Annals of 3D Printed Medicine (Mar 2022)
Sterilization of bedside 3D-printed devices for use in the operating room
Abstract
The desire to rapidly integrate 3D printing technology by the surgical community, using both commercially available 3D printed custom devices and the emerging trend toward benchtop solutions. Sterilization guidelines for commercially available medical devices, is defined by manufacturers following industrial testing of approved sterilization protocols, whereas benchtop or bedside manufacture of devices by surgical units wishing to adopt and use 3D printed materials represents a grey area where regulation, standards or guidelines do not currently exist. To address this question, we have reviewed the literature.
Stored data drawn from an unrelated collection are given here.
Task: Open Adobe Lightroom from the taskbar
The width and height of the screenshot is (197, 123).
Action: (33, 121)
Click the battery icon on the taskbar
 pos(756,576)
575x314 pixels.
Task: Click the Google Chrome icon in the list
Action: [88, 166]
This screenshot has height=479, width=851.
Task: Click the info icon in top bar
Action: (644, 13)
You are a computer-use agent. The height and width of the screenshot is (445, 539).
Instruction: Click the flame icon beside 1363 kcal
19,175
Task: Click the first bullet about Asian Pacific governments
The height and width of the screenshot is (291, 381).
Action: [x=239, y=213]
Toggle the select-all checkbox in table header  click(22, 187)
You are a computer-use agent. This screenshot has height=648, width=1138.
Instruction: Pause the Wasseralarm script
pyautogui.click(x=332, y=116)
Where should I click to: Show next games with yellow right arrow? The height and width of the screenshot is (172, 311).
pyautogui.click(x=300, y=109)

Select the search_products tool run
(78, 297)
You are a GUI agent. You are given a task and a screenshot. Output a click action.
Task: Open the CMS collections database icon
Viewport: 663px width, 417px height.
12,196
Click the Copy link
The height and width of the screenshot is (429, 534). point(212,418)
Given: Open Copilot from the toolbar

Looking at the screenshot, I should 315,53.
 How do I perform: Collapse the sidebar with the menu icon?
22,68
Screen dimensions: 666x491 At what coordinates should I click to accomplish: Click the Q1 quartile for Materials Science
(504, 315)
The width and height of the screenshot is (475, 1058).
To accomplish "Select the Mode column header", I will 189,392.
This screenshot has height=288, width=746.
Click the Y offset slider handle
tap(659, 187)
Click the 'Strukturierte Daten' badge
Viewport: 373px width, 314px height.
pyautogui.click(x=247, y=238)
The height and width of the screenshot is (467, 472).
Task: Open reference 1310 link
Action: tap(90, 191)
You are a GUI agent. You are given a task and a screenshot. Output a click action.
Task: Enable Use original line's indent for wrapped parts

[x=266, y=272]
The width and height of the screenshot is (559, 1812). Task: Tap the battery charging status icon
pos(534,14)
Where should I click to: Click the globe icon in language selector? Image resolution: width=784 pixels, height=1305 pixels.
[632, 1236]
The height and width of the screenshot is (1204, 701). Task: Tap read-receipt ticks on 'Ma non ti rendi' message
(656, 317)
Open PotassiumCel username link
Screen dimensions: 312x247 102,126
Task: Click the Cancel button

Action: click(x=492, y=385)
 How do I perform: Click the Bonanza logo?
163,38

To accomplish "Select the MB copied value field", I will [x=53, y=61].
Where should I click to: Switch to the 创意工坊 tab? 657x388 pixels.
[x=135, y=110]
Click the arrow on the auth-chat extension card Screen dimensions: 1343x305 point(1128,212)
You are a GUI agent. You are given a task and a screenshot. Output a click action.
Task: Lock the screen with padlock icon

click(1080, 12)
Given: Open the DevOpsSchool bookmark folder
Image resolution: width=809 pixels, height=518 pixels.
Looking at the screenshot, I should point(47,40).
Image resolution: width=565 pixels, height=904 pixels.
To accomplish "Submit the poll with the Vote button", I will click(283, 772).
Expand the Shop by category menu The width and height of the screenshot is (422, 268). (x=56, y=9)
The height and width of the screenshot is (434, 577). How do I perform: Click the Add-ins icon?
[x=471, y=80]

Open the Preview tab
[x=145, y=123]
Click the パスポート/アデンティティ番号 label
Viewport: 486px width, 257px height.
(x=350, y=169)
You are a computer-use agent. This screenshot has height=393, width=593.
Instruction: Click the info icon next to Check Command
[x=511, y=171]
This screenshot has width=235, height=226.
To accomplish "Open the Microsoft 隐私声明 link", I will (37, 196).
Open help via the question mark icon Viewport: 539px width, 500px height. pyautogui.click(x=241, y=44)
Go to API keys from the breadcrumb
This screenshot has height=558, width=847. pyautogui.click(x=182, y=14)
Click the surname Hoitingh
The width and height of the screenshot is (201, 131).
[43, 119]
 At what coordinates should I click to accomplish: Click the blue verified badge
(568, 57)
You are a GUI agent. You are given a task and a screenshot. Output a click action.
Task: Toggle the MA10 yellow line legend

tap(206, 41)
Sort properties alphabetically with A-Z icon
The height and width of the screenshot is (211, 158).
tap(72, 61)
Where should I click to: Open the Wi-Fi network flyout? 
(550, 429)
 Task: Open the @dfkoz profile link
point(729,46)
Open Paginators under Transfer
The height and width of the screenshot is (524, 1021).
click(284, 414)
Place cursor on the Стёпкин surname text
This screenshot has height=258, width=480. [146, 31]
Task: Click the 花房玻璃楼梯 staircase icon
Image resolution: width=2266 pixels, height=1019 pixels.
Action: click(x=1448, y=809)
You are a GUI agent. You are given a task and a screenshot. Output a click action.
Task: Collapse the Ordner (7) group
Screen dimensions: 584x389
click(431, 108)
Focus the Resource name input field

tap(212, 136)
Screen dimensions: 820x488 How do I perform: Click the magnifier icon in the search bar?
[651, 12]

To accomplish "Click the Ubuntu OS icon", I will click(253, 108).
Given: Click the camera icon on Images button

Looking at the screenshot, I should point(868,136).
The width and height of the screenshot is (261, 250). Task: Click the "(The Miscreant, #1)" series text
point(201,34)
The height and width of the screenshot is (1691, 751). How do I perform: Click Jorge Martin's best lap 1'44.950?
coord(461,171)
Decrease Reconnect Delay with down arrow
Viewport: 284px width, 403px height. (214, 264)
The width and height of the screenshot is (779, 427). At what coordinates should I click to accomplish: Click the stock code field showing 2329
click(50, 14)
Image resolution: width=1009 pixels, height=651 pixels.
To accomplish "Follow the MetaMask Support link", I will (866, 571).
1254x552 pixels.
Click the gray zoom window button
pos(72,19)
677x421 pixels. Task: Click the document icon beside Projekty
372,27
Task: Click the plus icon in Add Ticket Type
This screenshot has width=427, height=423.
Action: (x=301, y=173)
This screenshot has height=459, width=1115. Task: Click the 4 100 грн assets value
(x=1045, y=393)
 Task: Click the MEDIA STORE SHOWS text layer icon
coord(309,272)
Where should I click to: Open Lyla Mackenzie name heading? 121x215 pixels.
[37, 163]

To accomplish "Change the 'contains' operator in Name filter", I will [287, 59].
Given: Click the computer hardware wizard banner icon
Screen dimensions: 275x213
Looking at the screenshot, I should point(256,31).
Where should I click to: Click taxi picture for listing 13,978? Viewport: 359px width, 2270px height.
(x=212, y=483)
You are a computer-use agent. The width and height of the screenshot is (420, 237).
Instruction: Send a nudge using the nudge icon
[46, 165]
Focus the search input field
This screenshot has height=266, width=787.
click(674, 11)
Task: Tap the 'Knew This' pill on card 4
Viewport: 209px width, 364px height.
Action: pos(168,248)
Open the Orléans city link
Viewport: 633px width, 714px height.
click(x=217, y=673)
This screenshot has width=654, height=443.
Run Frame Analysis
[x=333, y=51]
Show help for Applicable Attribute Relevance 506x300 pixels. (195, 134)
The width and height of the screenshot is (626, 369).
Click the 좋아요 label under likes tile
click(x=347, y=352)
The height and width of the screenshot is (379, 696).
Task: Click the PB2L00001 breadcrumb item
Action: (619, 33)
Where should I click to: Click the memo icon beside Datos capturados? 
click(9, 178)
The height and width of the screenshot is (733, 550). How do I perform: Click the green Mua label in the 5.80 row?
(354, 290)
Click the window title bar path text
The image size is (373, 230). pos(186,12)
A search of Pubmed for search terms relating to sterilization and 3D printing was subjected to abstract and bibliographic review to identify relevant articles discussing sterilization of 3D printed devices or materials. Only a handful of authors in the peer reviewed literature have addressed the issue of sterilization of 3D printed materials. Commercial “white papers” provide the remainder of available information on the subject. In the quest to adapt and evolve our surgical practice toward the use of “benchtop” 3D-printing, the issue of sterilization was readily identified. The anecdotal experience reported here, with failed attempts using heat dependent sterilization together with evaluation of the literature and review of the available options has directed us toward low-temperature sterilization techniques as standard for sterilization of “in house” 3D printed Models. VHP as a widely institutionally available and employed technology would seem the logical choice as it is readily available, commonly used technique in hospital sterilization departments and quick , simple process compatible with a variety of materials.